AIM OF THE EXERCISE: Carry on the news article below about Staff Sgt. Jay Wilkerson's hidden vision problems, picking up right after its last sentence.

DOCUMENT EXTRACT:
:::::
Monday, November 15, 2010

TBI and Hidden Vision Problems

Full Article at: Some Veterans Return With 'Hidden' Vision Problems

by Amy Standen, National Public Radio
November 11, 2010

Staff Sgt. Jay Wilkerson says, looking back, he thinks he knows what mistake his convoy of Humvees made more than four years ago: They were heading from Habbaniyah, Iraq, back to Baghdad -- but they were moving along the same route they'd come in on. Insurgents knew exactly where to plant a powerful roadside bomb. Wilkerson's Humvee took the hit.

"I remember everything just went black," he says. "I was talking, and then all of a sudden, I heard the vehicle exploding. And I heard the people in the truck screaming at the same time."

Wilkerson was in a coma for 12 days. He had severed two fingers, and the left side of his face was blown open. He couldn't walk for months. Given the extent of his injuries, it's easy to see why doctors -- and even Wilkerson himself -- failed to realize that something else was wrong. It had to do with the way Jay Wilkerson sees.

To demonstrate, Wilkerson holds up his left hand, as if he were taking an oath in a courtroom. "If it's right here, I couldn't see it," he says. "And that's true today. If it's right here, I can't see it."
:::::
GIVEN RECORDS:
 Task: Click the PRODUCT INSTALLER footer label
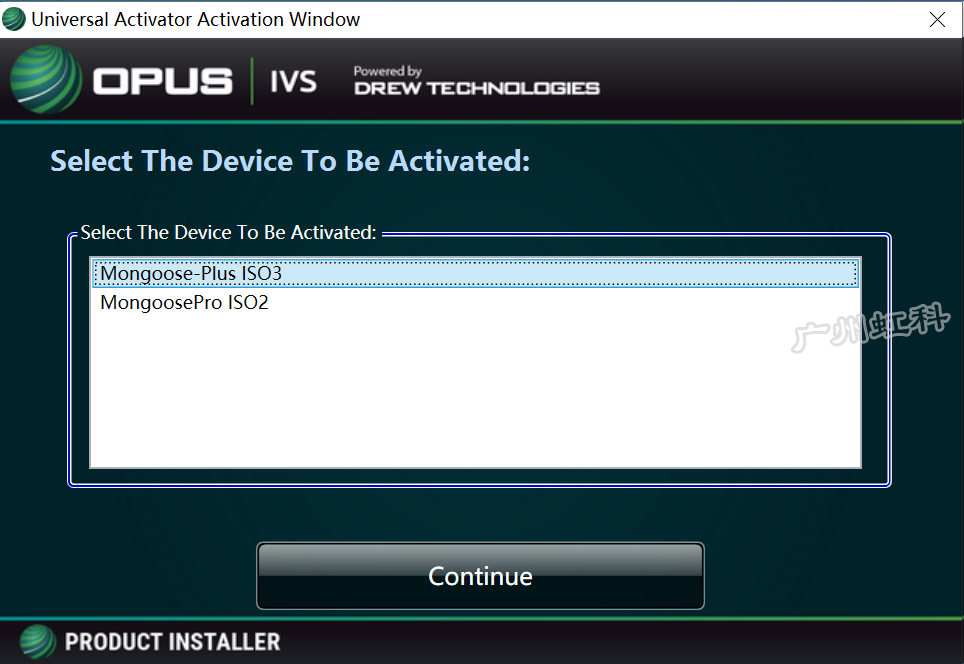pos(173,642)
:::::
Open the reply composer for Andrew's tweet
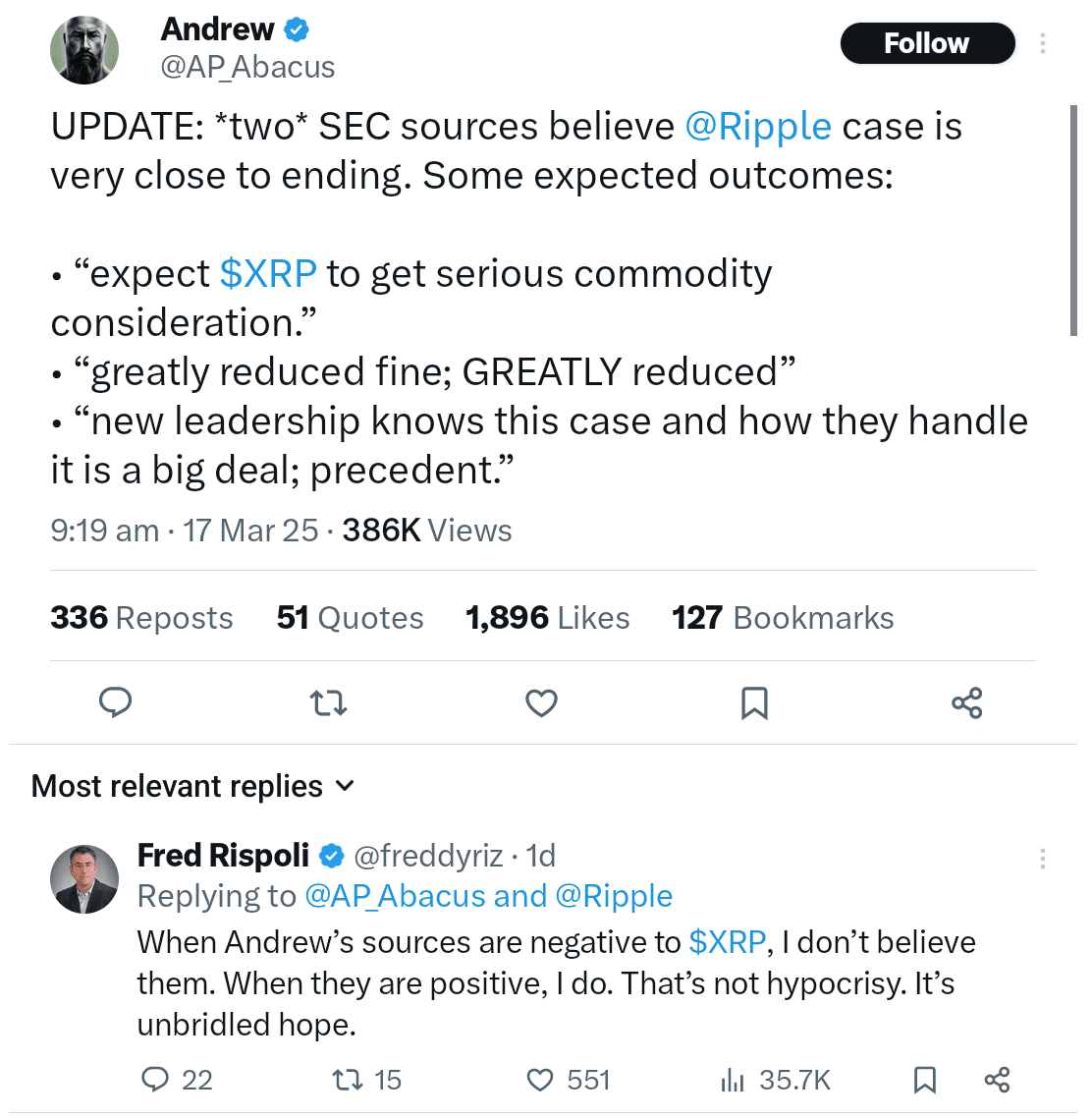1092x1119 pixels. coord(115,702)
:::::
WRITTEN REPLY:
He has a hemianopsia. It's a problem not of the eyes, but of the brain. In Jay's case, his brain doesn't recognize signals from either of his eyes' left visual fields.

Undetected By Routine Tests

"Often people don't realize they have the problem," says Greg Goodrich, a vision researcher at the VA Medical Center in Palo Alto.

In 2003, Goodrich and another doctor started noticing something surprising in the young vets they were treating. According to their charts, these men and women could see just fine. Goodrich says many of them had full 20/20 vision. And yet, he says, "they had this huge hemianopsia. Half their visual world was gone. And the most common visual tests used didn't catch it."

Glenn Cockerham, chief of ophthalmology at the VA Palo Alto, says he and others took to calling these "occult" injuries, because of the way they seemed to escape detection."